To return to the question posed at the outset -- how does the Growth Plan for the Greater Golden Horseshoe look in historical perspective? In some ways, it looks quite promising. It has avoided most of the missteps of the region's past planning failures, and it has put several ideas that have been discussed in the region for much of the last generation -- nodes and corridors, reurbanization and intensification, mixed-use greenfield development -- into a planning program that most of the region's municipalities have accepted.
To celebrate the plan's accomplishments, however, is a little premature. The Growth Plan itself may be worthy of praise, but this history has shown quite clearly that impressive plans can quite easily become unimplemented plans -- in which case their impressiveness ceases to be of much use.

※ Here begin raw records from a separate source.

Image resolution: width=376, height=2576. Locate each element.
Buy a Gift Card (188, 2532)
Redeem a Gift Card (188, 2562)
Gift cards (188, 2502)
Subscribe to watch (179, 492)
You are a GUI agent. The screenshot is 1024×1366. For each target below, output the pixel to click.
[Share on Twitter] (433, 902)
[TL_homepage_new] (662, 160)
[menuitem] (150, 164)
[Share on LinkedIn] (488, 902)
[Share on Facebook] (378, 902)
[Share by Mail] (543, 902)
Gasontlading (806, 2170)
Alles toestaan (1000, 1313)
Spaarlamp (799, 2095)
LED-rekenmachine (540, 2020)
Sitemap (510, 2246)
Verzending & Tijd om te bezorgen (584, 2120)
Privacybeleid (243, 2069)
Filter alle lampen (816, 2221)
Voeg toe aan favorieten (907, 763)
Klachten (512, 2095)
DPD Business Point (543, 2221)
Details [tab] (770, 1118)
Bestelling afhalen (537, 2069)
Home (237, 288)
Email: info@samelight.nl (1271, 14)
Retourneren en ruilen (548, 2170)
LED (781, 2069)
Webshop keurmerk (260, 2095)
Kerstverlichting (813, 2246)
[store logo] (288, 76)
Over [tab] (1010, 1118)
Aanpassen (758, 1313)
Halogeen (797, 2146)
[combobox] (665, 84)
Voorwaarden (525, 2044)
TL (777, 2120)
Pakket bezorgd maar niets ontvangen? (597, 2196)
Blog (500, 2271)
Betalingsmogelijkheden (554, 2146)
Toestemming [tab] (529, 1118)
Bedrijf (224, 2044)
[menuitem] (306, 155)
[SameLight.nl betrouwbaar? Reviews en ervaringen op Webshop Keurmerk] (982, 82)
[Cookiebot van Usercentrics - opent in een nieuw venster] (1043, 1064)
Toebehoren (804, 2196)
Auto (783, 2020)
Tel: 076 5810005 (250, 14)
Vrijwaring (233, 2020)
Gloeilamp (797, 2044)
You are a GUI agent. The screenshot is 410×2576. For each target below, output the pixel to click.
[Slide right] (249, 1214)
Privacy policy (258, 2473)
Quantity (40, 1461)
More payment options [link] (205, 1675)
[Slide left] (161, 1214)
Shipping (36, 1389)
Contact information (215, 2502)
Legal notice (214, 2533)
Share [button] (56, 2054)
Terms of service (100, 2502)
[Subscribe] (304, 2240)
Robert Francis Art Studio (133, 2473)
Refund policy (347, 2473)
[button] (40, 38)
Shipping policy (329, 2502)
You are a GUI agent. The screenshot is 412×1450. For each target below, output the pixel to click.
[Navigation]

History has also shown that plans can be killed if the political winds turn against them. Regional plans take years, even decades, to be successful, and for this they need to survive multiple elections, perhaps even changes of government from one political stripe to another. The one successful regional planning program in the region's history, the MTPB's metropolitan plan, lasted remarkably long, and it did so because it was, especially in its early years, outside the political fray. That the key elements of the plan have already survived a transition from Conservative to Liberal government -- aided, it appears, by continuity in the civil service -- is most promising. And now, in October 2007, the party that introduced the plan has won a second majority government. But it is hard to predict how this will play out. The recent election was won with scarcely a mention of Places to Grow, but urban development can quickly become highly politicized. Presumably political opposition to the Growth Plan will develop at some point, and future governments might be elected on a platform of scrapping it. Will the plan be deeply enough rooted in municipal planning authorities to withstand such opposition?